=== Постановка задачи ===
Отредактируйте часть листинга от строки, содержащей «Where should I click to: Disable», до конца листинга включительно: приведите эти строки заново, заменив «chevron menu» на «dropdown menu» и ничего больше не меняя.

======== Исходные данные

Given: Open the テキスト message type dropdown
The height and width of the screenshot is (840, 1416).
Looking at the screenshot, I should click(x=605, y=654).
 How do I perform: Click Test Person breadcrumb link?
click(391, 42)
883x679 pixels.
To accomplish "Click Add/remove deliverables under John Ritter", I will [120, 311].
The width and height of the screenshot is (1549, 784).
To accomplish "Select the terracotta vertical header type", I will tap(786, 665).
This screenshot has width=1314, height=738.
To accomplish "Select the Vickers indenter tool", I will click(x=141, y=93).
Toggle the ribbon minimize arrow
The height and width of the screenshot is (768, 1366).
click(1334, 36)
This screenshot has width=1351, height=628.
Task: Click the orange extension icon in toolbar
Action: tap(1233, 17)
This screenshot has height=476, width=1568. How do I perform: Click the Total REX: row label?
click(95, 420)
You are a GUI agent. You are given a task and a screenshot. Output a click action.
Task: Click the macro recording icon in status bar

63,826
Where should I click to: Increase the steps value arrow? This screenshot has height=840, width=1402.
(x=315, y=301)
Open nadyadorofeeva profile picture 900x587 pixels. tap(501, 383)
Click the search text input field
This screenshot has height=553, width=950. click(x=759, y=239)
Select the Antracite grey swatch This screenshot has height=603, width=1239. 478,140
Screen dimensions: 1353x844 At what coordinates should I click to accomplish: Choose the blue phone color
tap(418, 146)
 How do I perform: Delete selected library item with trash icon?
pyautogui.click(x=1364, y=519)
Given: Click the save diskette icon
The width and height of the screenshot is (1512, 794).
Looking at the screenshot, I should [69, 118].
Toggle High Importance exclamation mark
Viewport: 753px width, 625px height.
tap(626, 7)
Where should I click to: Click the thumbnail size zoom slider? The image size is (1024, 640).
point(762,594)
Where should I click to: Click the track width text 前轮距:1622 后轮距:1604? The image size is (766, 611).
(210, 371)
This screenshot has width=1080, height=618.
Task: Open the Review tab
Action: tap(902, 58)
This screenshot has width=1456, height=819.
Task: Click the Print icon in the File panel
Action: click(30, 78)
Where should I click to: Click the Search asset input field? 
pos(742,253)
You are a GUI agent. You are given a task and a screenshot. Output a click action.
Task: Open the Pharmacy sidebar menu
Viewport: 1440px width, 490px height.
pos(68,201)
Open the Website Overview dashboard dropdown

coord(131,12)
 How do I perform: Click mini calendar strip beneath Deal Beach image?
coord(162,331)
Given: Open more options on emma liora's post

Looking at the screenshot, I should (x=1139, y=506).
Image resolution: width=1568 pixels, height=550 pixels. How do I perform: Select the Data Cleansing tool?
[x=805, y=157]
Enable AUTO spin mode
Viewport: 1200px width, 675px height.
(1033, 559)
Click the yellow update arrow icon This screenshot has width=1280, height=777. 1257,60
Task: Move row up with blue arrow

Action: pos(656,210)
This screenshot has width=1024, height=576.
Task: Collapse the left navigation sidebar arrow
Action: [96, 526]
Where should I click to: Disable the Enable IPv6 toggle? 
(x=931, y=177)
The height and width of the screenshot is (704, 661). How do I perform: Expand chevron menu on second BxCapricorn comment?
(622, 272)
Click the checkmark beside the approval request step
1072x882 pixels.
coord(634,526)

================

=== Результат выполнения ===
Where should I click to: Disable the Enable IPv6 toggle? 
(x=931, y=177)
The height and width of the screenshot is (704, 661). How do I perform: Expand dropdown menu on second BxCapricorn comment?
(622, 272)
Click the checkmark beside the approval request step
1072x882 pixels.
coord(634,526)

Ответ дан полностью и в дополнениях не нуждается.